# MS Outlook - Cannot turn off reminder



## srosenbaum (Jan 4, 2005)

When reminders appear in MS Outlook and I click Dismiss All I get the error message "Cannot turn of reminder. You may be reminded again. The end date you entered occurs before the start date. There is an error dismissing the reminder "Smith departs at 8:30". Dismiss operation failed.

How can I delete in the database this reminder?


----------



## smiller8706 (Feb 2, 2005)

*Cannot turn off the reminder in Outlook Calender*

I, too, am getting this same message whenever I open Outlook. I deleted this appointment from my calendar, but I still continue to get the reminder. Any ideas??


----------



## DDONE (Oct 27, 2008)

Solution:

First, try launching Outlook.exe with the “cleanreminders” command line argument:

C:\Program Files\Microsoft Office\Office12\OUTLOOK.EXE /cleanreminders

If that does not work, carry out the below steps to delete the items in Reminders folder:

Download MFCMAPI tool from http://support.microsoft.com/?ID=291794

1. Run MFCMAPI on the desktop

2. Go to Session->Logon and Display Store Table

3. Select your profile

4. Right click Mailbox and choose “Open Store”

Stated problem 1: Do these statements agree with the Outlook reminder thread? Answer yes or no for each and quote the deciding words. (a) The first poster got the error after clicking Dismiss All. (b) Deleting the appointment from the calendar stopped the reminder for smiller8706. (c) The first suggested fix is launching Outlook with the "cleanreminders" command line argument.
Stated problem 2: Please copy out the part of the Outlook reminder thread starting at "When reminders appear" and ending at "(Feb 2, 2005)".
The data that comes next is separate material, unrelated to the Outlook reminder thread.

Data section:
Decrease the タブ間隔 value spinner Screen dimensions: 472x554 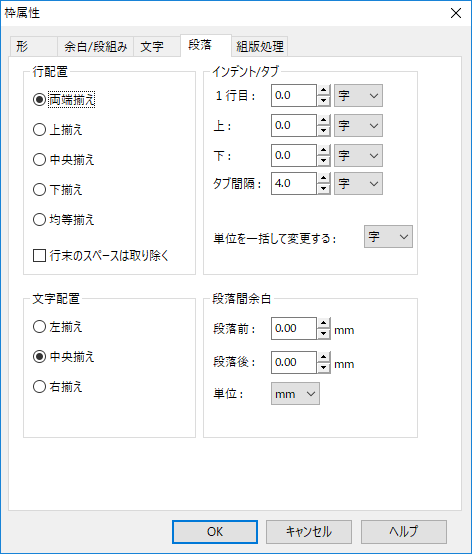click(323, 189)

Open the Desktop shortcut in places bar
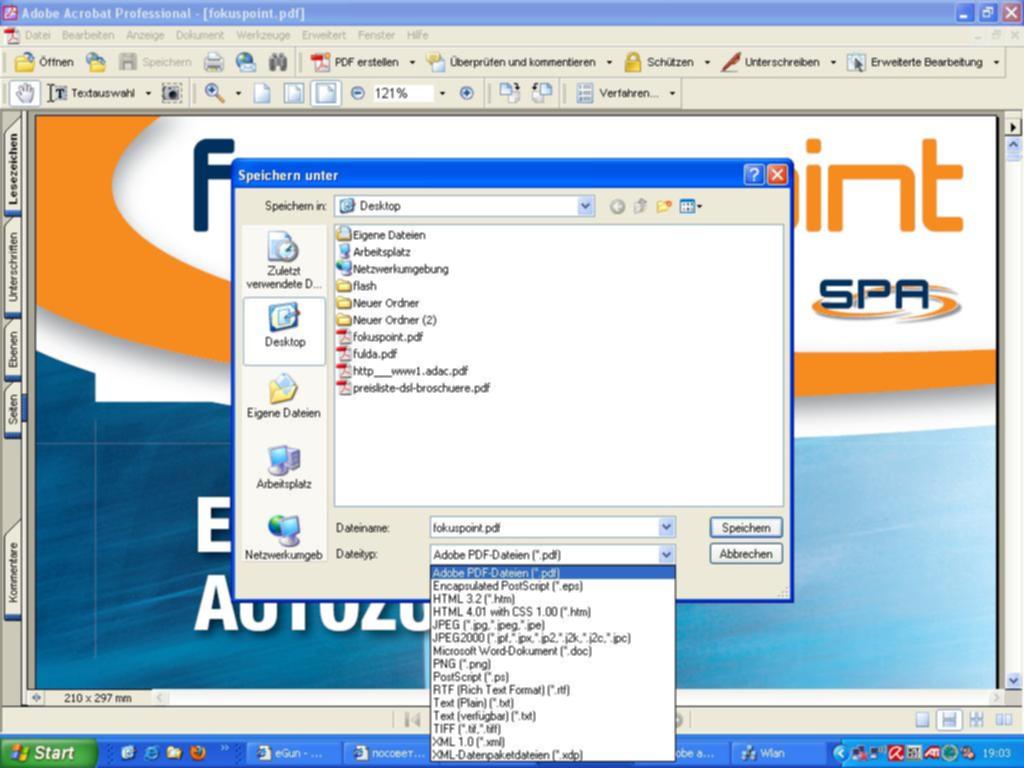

Correct response 1:
(a) Yes: "When reminders appear in MS Outlook and I click Dismiss All I get the error message"
(b) No: "I deleted this appointment from my calendar, but I still continue to get the reminder."
(c) Yes: "First, try launching Outlook.exe with the “cleanreminders” command line argument"

Correct response 2:
When reminders appear in MS Outlook and I click Dismiss All I get the error message "Cannot turn of reminder. You may be reminded again. The end date you entered occurs before the start date. There is an error dismissing the reminder "Smith departs at 8:30". Dismiss operation failed.

How can I delete in the database this reminder?


----------



## smiller8706 (Feb 2, 2005)